WORK INSTRUCTION:
Using the data beneath this instruction, retype only the lines from the one that contains "Service (935, 912)" down to the one that contains "Register (473, 12)", both included, exactly as they appear.

[[ THE DATA, beginning ]]

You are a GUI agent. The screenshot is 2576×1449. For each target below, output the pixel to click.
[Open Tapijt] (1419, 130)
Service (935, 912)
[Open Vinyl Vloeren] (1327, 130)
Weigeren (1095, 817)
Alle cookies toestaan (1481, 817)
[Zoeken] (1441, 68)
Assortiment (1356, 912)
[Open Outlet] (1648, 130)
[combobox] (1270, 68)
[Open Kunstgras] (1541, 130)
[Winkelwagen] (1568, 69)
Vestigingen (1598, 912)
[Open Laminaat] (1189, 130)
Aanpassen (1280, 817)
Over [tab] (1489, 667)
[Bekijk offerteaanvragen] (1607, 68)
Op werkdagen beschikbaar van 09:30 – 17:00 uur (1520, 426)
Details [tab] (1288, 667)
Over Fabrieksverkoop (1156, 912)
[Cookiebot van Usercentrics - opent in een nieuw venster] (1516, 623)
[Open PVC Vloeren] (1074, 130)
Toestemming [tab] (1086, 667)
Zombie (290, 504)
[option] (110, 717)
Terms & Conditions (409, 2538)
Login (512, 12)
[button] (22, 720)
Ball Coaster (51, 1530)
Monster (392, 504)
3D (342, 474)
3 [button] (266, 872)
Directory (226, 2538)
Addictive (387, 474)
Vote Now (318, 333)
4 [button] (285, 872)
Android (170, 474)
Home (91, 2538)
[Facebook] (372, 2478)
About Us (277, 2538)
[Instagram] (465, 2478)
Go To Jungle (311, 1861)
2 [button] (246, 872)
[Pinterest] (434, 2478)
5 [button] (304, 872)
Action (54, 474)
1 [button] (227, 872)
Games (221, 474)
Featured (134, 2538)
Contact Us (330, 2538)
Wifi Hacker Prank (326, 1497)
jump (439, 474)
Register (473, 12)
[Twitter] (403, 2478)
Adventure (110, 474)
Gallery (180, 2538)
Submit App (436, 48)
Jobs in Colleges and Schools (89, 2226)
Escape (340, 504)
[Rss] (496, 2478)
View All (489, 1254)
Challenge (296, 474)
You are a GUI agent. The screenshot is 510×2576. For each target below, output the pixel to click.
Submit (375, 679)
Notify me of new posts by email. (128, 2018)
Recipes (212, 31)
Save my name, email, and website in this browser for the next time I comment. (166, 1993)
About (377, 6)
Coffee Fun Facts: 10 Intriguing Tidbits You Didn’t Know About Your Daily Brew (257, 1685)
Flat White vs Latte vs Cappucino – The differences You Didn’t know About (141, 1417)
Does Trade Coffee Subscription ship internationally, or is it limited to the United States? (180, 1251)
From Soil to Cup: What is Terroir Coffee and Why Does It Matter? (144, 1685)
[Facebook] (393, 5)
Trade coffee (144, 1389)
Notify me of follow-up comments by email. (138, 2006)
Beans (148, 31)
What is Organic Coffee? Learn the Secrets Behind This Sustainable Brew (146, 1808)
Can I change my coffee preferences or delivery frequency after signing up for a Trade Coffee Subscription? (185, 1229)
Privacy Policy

[[ THE DATA, end ]]

RESPONSE TO THIS TASK:
Service (935, 912)
[Open Vinyl Vloeren] (1327, 130)
Weigeren (1095, 817)
Alle cookies toestaan (1481, 817)
[Zoeken] (1441, 68)
Assortiment (1356, 912)
[Open Outlet] (1648, 130)
[combobox] (1270, 68)
[Open Kunstgras] (1541, 130)
[Winkelwagen] (1568, 69)
Vestigingen (1598, 912)
[Open Laminaat] (1189, 130)
Aanpassen (1280, 817)
Over [tab] (1489, 667)
[Bekijk offerteaanvragen] (1607, 68)
Op werkdagen beschikbaar van 09:30 – 17:00 uur (1520, 426)
Details [tab] (1288, 667)
Over Fabrieksverkoop (1156, 912)
[Cookiebot van Usercentrics - opent in een nieuw venster] (1516, 623)
[Open PVC Vloeren] (1074, 130)
Toestemming [tab] (1086, 667)
Zombie (290, 504)
[option] (110, 717)
Terms & Conditions (409, 2538)
Login (512, 12)
[button] (22, 720)
Ball Coaster (51, 1530)
Monster (392, 504)
3D (342, 474)
3 [button] (266, 872)
Directory (226, 2538)
Addictive (387, 474)
Vote Now (318, 333)
4 [button] (285, 872)
Android (170, 474)
Home (91, 2538)
[Facebook] (372, 2478)
About Us (277, 2538)
[Instagram] (465, 2478)
Go To Jungle (311, 1861)
2 [button] (246, 872)
[Pinterest] (434, 2478)
5 [button] (304, 872)
Action (54, 474)
1 [button] (227, 872)
Games (221, 474)
Featured (134, 2538)
Contact Us (330, 2538)
Wifi Hacker Prank (326, 1497)
jump (439, 474)
Register (473, 12)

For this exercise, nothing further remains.